While the technology is now live on three of the Cook Islands, more deployments are being planned. Beyond the Cook Islands, Hector-Taylor says, "We expect to start to move into new countries next year as well." The company compares the solution to a distributed supervisory control and data acquisition (SCADA) system, by which sensors at remote locations can be managed as part of a single network, enabling both the monitoring of conditions and the issuing of controls to those devices.

"We started off with quite a narrow scope," Hector-Taylor recalls, "which was residential and community water tanks, and drain levels for drought." In the long run, however, the solution can provide value for other infrastructure challenges, he says. For instance, when water levels drop, salinity becomes a potential problem that could require preventative measures if saline levels were to grow too high. Some managers may want to use sensor data to monitor water tables on each island, enabling them to understand when wells and other types of water-containing infrastructure might need to be added.

Satellite Network Could Expand Network to More Islands

The next development for IoT Ventures is to employ a satellite option for the most remote locations where cellular connectivity may not be available. With low-Earth orbit (LEO) satellites that employ LoRaWAN transmission, data can be forwarded to a server every time a satellite is within range. IoT Ventures and Semtech are partnering with satellite technology company Lacuna Space to provide connectivity LEO satellites as they pass. The gateways' Semtech LR1120 chip can already accomplish both cellular and satellite transmission, the companies note.

IoT Ventures intends to have the first technology trial underway this fall, which will involve forwarding data via satellite from one of the Cook Islands, with full production of the technology slated for before the end of this financial year. To date, the smallest island using the technology has about 80 people, around 20 water tanks and 20 IoT Ventures devices. On other islands, several hundred such devices are now being rolled out.

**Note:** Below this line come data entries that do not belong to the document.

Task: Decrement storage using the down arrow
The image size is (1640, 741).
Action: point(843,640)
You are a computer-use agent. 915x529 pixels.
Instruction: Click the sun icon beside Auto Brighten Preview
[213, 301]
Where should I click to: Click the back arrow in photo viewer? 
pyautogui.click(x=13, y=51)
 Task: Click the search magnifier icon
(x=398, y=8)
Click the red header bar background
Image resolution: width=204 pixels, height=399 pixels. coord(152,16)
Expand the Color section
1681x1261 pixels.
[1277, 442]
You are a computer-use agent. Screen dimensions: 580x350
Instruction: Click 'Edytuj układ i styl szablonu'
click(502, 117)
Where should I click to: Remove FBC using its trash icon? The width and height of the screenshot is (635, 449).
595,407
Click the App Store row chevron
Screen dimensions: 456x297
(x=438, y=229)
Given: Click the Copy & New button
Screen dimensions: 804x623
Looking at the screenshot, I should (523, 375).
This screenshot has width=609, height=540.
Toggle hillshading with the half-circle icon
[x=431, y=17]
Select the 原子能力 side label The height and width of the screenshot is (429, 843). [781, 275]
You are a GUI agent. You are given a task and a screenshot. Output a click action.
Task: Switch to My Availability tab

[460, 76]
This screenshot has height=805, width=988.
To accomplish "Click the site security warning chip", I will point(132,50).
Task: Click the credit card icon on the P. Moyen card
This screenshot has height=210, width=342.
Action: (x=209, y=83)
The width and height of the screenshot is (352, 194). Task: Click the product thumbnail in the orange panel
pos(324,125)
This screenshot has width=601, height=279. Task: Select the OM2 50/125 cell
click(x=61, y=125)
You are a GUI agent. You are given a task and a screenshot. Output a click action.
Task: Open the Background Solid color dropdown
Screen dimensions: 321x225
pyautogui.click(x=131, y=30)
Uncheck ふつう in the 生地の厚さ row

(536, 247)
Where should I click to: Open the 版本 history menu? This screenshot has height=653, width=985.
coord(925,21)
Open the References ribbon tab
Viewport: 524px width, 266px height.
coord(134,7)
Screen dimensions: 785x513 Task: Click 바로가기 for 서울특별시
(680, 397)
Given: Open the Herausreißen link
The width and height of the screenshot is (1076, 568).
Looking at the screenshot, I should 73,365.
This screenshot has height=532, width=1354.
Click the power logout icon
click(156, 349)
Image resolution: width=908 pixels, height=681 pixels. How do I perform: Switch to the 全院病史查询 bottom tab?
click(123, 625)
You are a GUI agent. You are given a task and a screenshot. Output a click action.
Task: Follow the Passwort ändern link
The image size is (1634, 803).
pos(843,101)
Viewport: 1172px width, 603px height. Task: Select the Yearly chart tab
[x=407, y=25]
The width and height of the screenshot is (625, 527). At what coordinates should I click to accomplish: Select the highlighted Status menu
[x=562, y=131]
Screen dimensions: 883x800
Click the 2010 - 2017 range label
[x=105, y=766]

Since its installation, the technology has detected several problems, including a water tank leak on one of the islands, which it discovered based on an unexpected drop in fill level. The community was thus able to address the issue before a significant amount of water could be lost. With the technology, Hector-Taylor speculates, "I think infrastructure management people feel a lot more comfortable about the state of things," since they can now keep an eye on conditions across the expanse of the nation's islands.

 

Key Takeaways:

  • IoT Ventures' LoRaWAN-based sensors, with satellite or cellular connectivity, can bring visibility into the fill levels of water tanks in the most remote Cook Islands, or at other sites, as well as warn citizens and officials about water problems during droughts.
  • In the long term, the technology will help both federal and local officials better strategize water usage by predicting consumption based on the collected data.